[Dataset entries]
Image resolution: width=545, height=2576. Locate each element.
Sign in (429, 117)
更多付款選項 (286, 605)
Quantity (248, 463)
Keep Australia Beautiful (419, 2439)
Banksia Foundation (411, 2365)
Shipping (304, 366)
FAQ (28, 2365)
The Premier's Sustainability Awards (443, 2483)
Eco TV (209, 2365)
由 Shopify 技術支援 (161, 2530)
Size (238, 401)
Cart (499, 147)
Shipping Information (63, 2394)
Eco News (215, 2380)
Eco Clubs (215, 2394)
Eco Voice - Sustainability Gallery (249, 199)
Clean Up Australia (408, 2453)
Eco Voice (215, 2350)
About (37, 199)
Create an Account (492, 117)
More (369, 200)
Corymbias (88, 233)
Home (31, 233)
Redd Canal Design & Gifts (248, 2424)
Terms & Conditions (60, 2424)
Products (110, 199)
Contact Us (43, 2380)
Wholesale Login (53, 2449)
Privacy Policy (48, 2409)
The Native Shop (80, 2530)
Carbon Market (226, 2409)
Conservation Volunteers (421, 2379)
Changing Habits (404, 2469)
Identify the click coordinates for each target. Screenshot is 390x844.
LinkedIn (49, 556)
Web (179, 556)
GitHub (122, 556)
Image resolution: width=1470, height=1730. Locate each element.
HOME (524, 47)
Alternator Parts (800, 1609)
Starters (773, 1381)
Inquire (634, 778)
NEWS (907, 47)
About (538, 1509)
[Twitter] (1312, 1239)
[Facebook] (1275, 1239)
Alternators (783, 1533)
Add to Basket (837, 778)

→ **WHAT NEEDS TO BE DONE**
All lines above holding the word "Australia" make up the answer; copy each one.

→ **SOLUTION TO THIS TASK**
Keep Australia Beautiful (419, 2439)
Clean Up Australia (408, 2453)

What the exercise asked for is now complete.